If a person is comfortable being alone, they are in a position of power and not neediness in a relationship. People who do not have the ability to be alone will be imprisoned if they find themselves in a toxic relationship. You can break free by learning how to be alone and truly enjoy it.

– Surrender to Your Loneliness.

There is something indescribably sweet about surrendering to your loneliness. On that darkest of nights, when you come face to face with yourself, true self-discovery can occur. The quietness and the realization that you are completely alone in a world full of billions of people can be chilling. But once you embrace it and surrender to your aloofness you will begin to grow right there and then. And your growth can be rapid and profound. With each new experience of being alone you will grow stronger. Eventually you will begin to enjoy your own company without a nagging need to be with another person. Once you reach this point, you’ll have the power to choose whether you want to spend a Saturday night alone, with a friend, or with a love interest. Your ability to choose any of these options without any worries empowers you. Then if you do chose to enter into a relationship, you’ll be able to do it from a position of strength, independence, and confidence.

– How Do You Learn How to Be Alone?

Don’t fight being alone by trying to distract yourself. Don’t distract yourself by scheduling all your free time with friends. Don’t distract yourself with over indulgence of food, alcohol, drugs, television, the Internet, or video games. Just be with your loneliness until you come to terms with it. Face it head on! Deal with the feelings that come up. Stay with the discomfort until you find your way to contentment. If you are frightened, move toward your fears until they dissipate. As it is with most fears, you’ll most likely find that what you feared was only an illusion or a misunderstanding.

– Embrace Being Alone.

Embrace being alone by using these periods to get to know yourself on a deeper level. Perhaps on a deeper level than you have in your entire life. You can’t do this by spending a few hours alone. You need much more time. Several weekends or even an entire week’s vacation would provide a great start toward mastery of being alone.

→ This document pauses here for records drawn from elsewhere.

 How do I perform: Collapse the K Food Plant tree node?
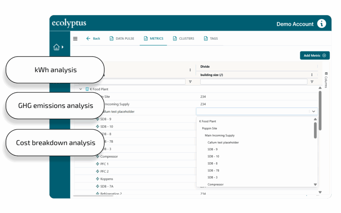point(81,89)
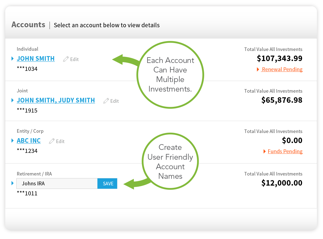
Task: Open the JOHN SMITH account details
Action: 36,59
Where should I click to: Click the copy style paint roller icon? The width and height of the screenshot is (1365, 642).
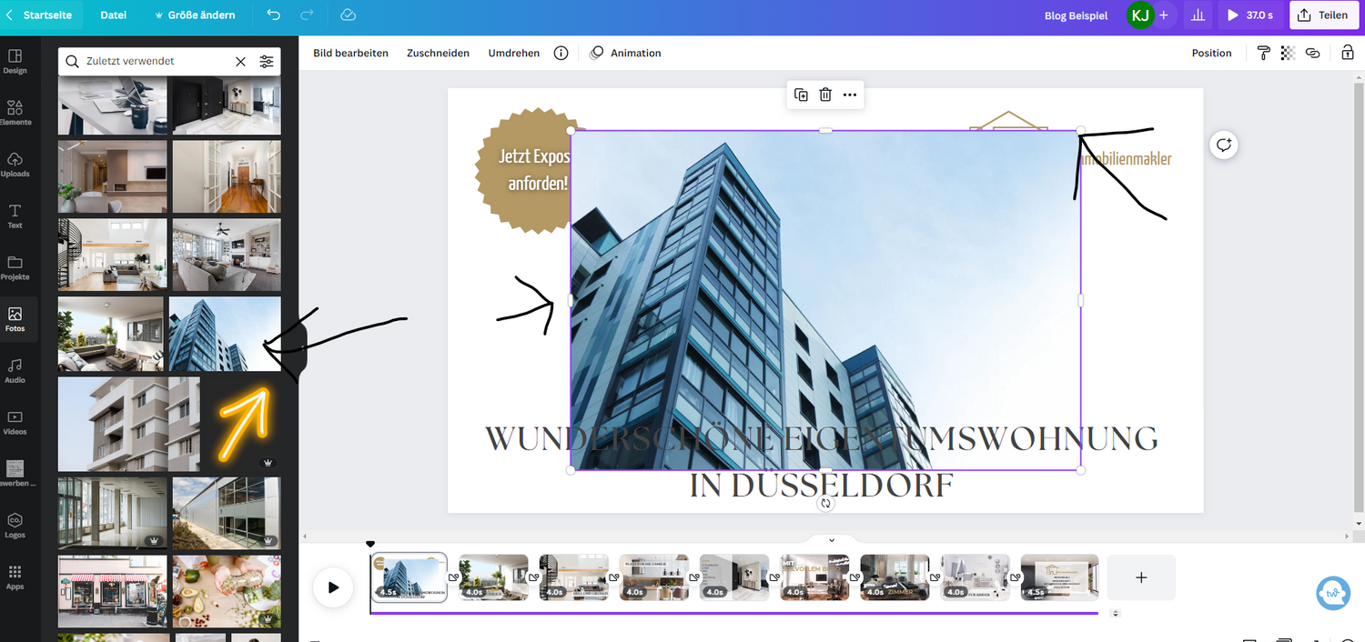pos(1263,53)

Once you can spend a Saturday night, a weekend, or an entire vacation alone and truly enjoy it, you’ve mastered yourself. You teach yourself how to enjoy your own company by treating yourself like you would a close friend or lover. You look for ways to enjoy, entertain, and please yourself. And yes, I mean the big “M.” There are benefits to learning this art as well, especially for women. Men don’t need any coaxing in this area.

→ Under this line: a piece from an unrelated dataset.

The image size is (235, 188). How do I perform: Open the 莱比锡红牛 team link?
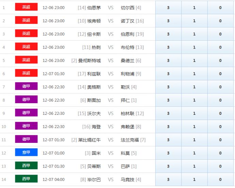89,140
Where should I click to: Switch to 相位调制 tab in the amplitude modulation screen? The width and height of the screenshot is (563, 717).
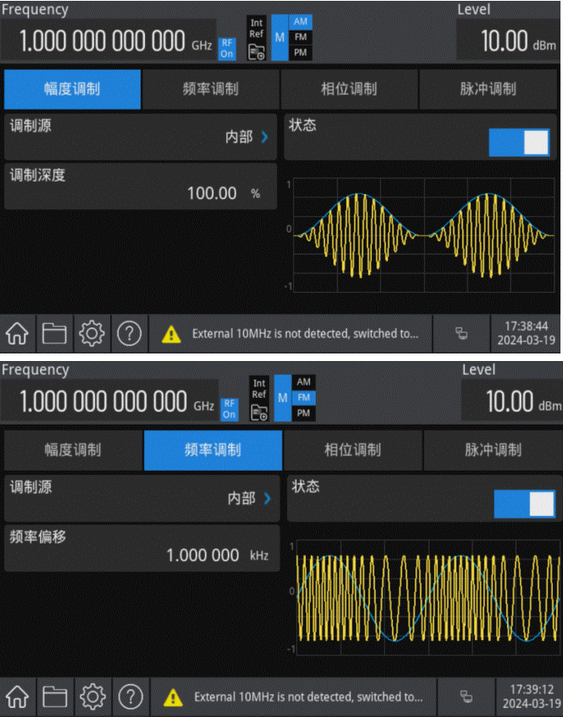pyautogui.click(x=349, y=89)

Whenever I refer to the benefits of learning to be alone, I am not only talking about you but also the benefits that your lovers and friends will enjoy. These relationships will benefit because you will be able to participate in them from a position of strength and giving rather than weakness and neediness. If you can’t bare even the thought of being alone you’ll put unhealthy demands on these relationships. You will also sell yourself short because of your inability to enter and maintain these relationships from a position of strength and confidence.

Use periods of being alone to get to know yourself. What do you like to do on a Saturday night? Take yourself out to a fancy dinner. Make yourself a gourmet dinner at home. Have fun! Enjoy your own company. Enjoy your own humor. Laugh at yourself. Do you get the picture?

If you don’t know what you find humorous when no one else is present, find out! If you don’t know what you enjoy to do by yourself, discover it! Make it an adventure! Make it an adventure of self-discovery!

Your goal is to find peace, contentment, and confidence when you are alone whether you are at home, in crowded public space, or at table in a fine restaurant filled with couples on a Saturday night! Once you are comfortable, content, and happy in each of these situations you have mastered the art of being alone. Once this is achieved and you are able to “choose” whether you want to be in a relationship or with other people, your ability to truly love and give without fear or measure will be greatly enhanced.